### RECORDS FOR THE EXERCISE
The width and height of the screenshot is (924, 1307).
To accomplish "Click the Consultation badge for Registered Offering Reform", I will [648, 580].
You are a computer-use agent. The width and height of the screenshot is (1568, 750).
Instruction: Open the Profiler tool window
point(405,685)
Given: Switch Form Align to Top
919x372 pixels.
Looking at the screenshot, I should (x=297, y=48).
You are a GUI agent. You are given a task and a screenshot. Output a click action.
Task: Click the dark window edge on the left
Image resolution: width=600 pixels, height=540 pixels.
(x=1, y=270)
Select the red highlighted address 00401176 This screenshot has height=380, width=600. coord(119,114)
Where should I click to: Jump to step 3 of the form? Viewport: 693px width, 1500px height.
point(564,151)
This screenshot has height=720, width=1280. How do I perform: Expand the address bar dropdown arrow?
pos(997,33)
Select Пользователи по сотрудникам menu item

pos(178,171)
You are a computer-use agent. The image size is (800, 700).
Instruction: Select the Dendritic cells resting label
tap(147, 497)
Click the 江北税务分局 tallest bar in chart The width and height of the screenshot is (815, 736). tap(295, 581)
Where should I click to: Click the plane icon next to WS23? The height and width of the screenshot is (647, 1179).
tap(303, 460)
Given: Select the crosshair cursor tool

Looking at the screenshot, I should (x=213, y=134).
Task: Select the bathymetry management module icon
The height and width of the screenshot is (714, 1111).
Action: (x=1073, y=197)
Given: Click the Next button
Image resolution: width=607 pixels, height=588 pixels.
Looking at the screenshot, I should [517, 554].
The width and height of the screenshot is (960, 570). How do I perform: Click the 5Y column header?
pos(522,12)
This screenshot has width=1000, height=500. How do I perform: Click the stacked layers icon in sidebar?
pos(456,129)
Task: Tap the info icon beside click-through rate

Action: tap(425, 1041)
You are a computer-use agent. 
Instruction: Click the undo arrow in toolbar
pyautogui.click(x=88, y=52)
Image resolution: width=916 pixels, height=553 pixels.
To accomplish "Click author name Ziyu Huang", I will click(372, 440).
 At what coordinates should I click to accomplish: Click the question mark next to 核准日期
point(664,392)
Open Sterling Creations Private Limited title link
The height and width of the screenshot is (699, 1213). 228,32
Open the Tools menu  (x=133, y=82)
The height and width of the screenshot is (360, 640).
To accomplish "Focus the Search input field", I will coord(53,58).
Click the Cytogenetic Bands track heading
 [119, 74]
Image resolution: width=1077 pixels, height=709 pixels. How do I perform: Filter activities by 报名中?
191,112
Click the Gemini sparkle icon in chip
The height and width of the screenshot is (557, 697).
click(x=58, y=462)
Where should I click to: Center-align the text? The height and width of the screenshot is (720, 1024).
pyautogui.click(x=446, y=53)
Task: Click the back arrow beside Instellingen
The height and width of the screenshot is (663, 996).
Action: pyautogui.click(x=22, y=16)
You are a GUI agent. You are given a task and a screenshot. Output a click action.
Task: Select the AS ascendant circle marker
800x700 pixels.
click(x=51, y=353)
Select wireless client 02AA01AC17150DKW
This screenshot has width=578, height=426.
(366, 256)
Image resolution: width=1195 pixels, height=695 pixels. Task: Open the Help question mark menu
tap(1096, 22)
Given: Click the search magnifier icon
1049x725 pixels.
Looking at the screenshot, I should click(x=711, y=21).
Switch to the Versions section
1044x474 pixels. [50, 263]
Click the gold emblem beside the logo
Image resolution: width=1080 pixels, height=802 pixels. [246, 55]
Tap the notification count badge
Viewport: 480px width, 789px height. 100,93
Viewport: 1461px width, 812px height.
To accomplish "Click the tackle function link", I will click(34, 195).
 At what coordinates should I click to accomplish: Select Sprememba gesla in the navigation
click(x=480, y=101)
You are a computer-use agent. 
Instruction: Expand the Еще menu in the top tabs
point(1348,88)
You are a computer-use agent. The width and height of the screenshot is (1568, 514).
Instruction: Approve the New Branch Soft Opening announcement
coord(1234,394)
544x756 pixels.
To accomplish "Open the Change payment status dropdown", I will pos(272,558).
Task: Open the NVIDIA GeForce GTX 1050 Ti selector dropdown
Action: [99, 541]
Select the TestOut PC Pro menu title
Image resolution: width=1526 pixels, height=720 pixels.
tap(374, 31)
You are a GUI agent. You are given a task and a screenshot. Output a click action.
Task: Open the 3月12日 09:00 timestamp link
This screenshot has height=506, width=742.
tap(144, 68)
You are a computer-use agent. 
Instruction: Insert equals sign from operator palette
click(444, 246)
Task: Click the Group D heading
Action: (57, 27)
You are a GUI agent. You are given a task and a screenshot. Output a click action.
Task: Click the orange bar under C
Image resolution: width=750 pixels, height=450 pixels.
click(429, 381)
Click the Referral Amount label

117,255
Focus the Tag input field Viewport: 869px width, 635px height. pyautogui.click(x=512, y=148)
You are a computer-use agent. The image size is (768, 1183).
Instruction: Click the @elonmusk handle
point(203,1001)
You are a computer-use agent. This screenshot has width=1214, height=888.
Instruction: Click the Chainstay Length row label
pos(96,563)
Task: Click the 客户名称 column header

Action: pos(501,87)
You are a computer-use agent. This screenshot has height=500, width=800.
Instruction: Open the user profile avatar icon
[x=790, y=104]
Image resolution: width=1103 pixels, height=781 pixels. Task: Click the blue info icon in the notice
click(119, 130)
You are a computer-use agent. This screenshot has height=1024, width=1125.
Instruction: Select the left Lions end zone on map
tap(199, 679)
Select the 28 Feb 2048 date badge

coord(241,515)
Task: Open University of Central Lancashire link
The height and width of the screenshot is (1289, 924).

### WHAT IS REQUIRED
From the first line to the last, give the data again exactly.

### ANSWER TO THE EXERCISE
The width and height of the screenshot is (924, 1307).
To accomplish "Click the Consultation badge for Registered Offering Reform", I will [648, 580].
You are a computer-use agent. The width and height of the screenshot is (1568, 750).
Instruction: Open the Profiler tool window
point(405,685)
Given: Switch Form Align to Top
919x372 pixels.
Looking at the screenshot, I should (x=297, y=48).
You are a GUI agent. You are given a task and a screenshot. Output a click action.
Task: Click the dark window edge on the left
Image resolution: width=600 pixels, height=540 pixels.
(x=1, y=270)
Select the red highlighted address 00401176 This screenshot has height=380, width=600. coord(119,114)
Where should I click to: Jump to step 3 of the form? Viewport: 693px width, 1500px height.
point(564,151)
This screenshot has height=720, width=1280. How do I perform: Expand the address bar dropdown arrow?
pos(997,33)
Select Пользователи по сотрудникам menu item

pos(178,171)
You are a computer-use agent. The image size is (800, 700).
Instruction: Select the Dendritic cells resting label
tap(147, 497)
Click the 江北税务分局 tallest bar in chart The width and height of the screenshot is (815, 736). tap(295, 581)
Where should I click to: Click the plane icon next to WS23? The height and width of the screenshot is (647, 1179).
tap(303, 460)
Given: Select the crosshair cursor tool

Looking at the screenshot, I should (x=213, y=134).
Task: Select the bathymetry management module icon
The height and width of the screenshot is (714, 1111).
Action: (x=1073, y=197)
Given: Click the Next button
Image resolution: width=607 pixels, height=588 pixels.
Looking at the screenshot, I should [517, 554].
The width and height of the screenshot is (960, 570). How do I perform: Click the 5Y column header?
pos(522,12)
This screenshot has width=1000, height=500. How do I perform: Click the stacked layers icon in sidebar?
pos(456,129)
Task: Tap the info icon beside click-through rate

Action: tap(425, 1041)
You are a computer-use agent. 
Instruction: Click the undo arrow in toolbar
pyautogui.click(x=88, y=52)
Image resolution: width=916 pixels, height=553 pixels.
To accomplish "Click author name Ziyu Huang", I will click(372, 440).
 At what coordinates should I click to accomplish: Click the question mark next to 核准日期
point(664,392)
Open Sterling Creations Private Limited title link
The height and width of the screenshot is (699, 1213). 228,32
Open the Tools menu  (x=133, y=82)
The height and width of the screenshot is (360, 640).
To accomplish "Focus the Search input field", I will coord(53,58).
Click the Cytogenetic Bands track heading
 [119, 74]
Image resolution: width=1077 pixels, height=709 pixels. How do I perform: Filter activities by 报名中?
191,112
Click the Gemini sparkle icon in chip
The height and width of the screenshot is (557, 697).
click(x=58, y=462)
Where should I click to: Center-align the text? The height and width of the screenshot is (720, 1024).
pyautogui.click(x=446, y=53)
Task: Click the back arrow beside Instellingen
The height and width of the screenshot is (663, 996).
Action: pyautogui.click(x=22, y=16)
You are a GUI agent. You are given a task and a screenshot. Output a click action.
Task: Select the AS ascendant circle marker
800x700 pixels.
click(x=51, y=353)
Select wireless client 02AA01AC17150DKW
This screenshot has width=578, height=426.
(366, 256)
Image resolution: width=1195 pixels, height=695 pixels. Task: Open the Help question mark menu
tap(1096, 22)
Given: Click the search magnifier icon
1049x725 pixels.
Looking at the screenshot, I should click(x=711, y=21).
Switch to the Versions section
1044x474 pixels. [50, 263]
Click the gold emblem beside the logo
Image resolution: width=1080 pixels, height=802 pixels. [246, 55]
Tap the notification count badge
Viewport: 480px width, 789px height. 100,93
Viewport: 1461px width, 812px height.
To accomplish "Click the tackle function link", I will click(34, 195).
 At what coordinates should I click to accomplish: Select Sprememba gesla in the navigation
click(x=480, y=101)
You are a computer-use agent. 
Instruction: Expand the Еще menu in the top tabs
point(1348,88)
You are a computer-use agent. The width and height of the screenshot is (1568, 514).
Instruction: Approve the New Branch Soft Opening announcement
coord(1234,394)
544x756 pixels.
To accomplish "Open the Change payment status dropdown", I will pos(272,558).
Task: Open the NVIDIA GeForce GTX 1050 Ti selector dropdown
Action: [99, 541]
Select the TestOut PC Pro menu title
Image resolution: width=1526 pixels, height=720 pixels.
tap(374, 31)
You are a GUI agent. You are given a task and a screenshot. Output a click action.
Task: Open the 3月12日 09:00 timestamp link
This screenshot has height=506, width=742.
tap(144, 68)
You are a computer-use agent. 
Instruction: Insert equals sign from operator palette
click(444, 246)
Task: Click the Group D heading
Action: (57, 27)
You are a GUI agent. You are given a task and a screenshot. Output a click action.
Task: Click the orange bar under C
Image resolution: width=750 pixels, height=450 pixels.
click(429, 381)
Click the Referral Amount label

117,255
Focus the Tag input field Viewport: 869px width, 635px height. pyautogui.click(x=512, y=148)
You are a computer-use agent. The image size is (768, 1183).
Instruction: Click the @elonmusk handle
point(203,1001)
You are a computer-use agent. This screenshot has width=1214, height=888.
Instruction: Click the Chainstay Length row label
pos(96,563)
Task: Click the 客户名称 column header

Action: pos(501,87)
You are a computer-use agent. This screenshot has height=500, width=800.
Instruction: Open the user profile avatar icon
[x=790, y=104]
Image resolution: width=1103 pixels, height=781 pixels. Task: Click the blue info icon in the notice
click(119, 130)
You are a computer-use agent. This screenshot has height=1024, width=1125.
Instruction: Select the left Lions end zone on map
tap(199, 679)
Select the 28 Feb 2048 date badge

coord(241,515)
Task: Open University of Central Lancashire link
The height and width of the screenshot is (1289, 924).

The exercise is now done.